En fazla elinden meyan kökün alındı diye ağlarsın, Evan.

Sen de daha on bir yaşında iki insanı hastanelik edip bu işten yırttın, Callista.

"Farkında mısınız, bilmiyorum ama ben olayı bilmiyorum ve sadece boş boş sizi dinliyorum." dedim ellerimi iki yana açarak. "Merak etme, pek de bir şey kaçırmadın." dedi Rabastan elini havada sallarken.

"O olayın başka insanlara aktarılmasını istemiyorum, Rabastan. Hem o senin için daha kalıcı bir şey" dedi Evan kafasını işaret ederken ama Rabastan ağzını açıp anlatacağını gösterdi. 
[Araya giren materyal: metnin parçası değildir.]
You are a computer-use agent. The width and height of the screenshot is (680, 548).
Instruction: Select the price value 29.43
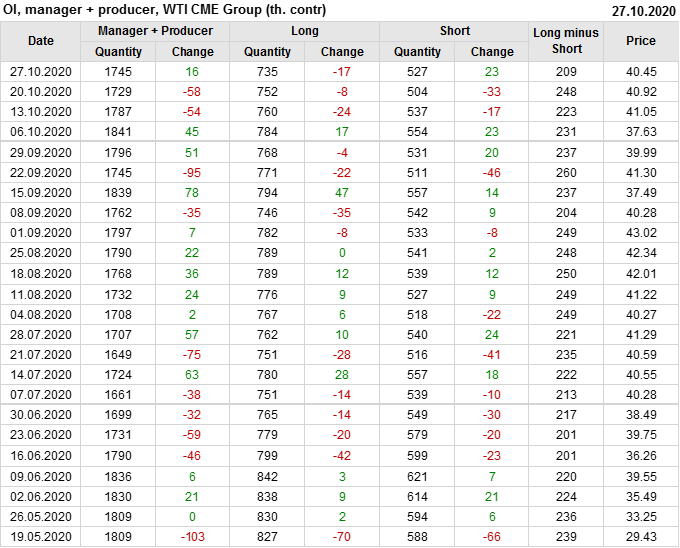click(x=641, y=536)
Rabastan olayı anlatmaya başlayacakken Evan iki elini masaya koyup masada yükselirken "Onu dinleme Callista." dedi. Ben ona 'ciddi misin' der gibi bakıp ofladım. "Evan tamam, dinlemeyeceğim. Şimdi yerine otur." dedikten sonra Evan beni dinledi ve yerine oturdu. Aferin, sen iyice uslandın, uzun çocuk.

Ama ben uslu durduğunu içimden geçirir geçirmez Evan durur mu?

Kesinlikle hayır.

Asasını ışık hızında çıkarıp Rabastan'a doğrulttu ve Rabastan ona karşı hiçbir şey yapamadan sorunu kendisini rahatlatacak şekilde çözecek büyüyü söyledi. "Dilkilit."

O yetmez Evan, 'Dilkilit Kompiyano' deseydin. Belki şimdi birisi açar da senin 'beş yaşında' yaşadığın 'acı' hatırayı ortaya döküverir. Eğer sona 'kompiyano' ekleseyip dilini yok etseydin daha 'kalıcı' bir çözüm olurdu.

Rabastan dilinin damağına bir anda tutturulmasının şokuyla 'tek kelime' edemedi.

İroniye gel.

"Yani geçenlerde arkadaşlığımızı sorgulayıp 'mükemmel' adıyla hitap etmemi isteyen birinin şimdi benden bir şey gizlemesi çok komik." dedim göz devirirken. 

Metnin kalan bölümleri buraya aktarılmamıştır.